Text and item location entries
⟨

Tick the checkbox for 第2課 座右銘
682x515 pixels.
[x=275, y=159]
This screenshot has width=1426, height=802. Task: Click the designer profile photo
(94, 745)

⟩

● **INSTRUCTIONS FOR THE TASK**
Rewrite all of the data with "checkbox" replaced by "check box" and everything else left unchanged.

● **SOLVED PROBLEM**
Tick the check box for 第2課 座右銘
682x515 pixels.
[x=275, y=159]
This screenshot has width=1426, height=802. Task: Click the designer profile photo
(94, 745)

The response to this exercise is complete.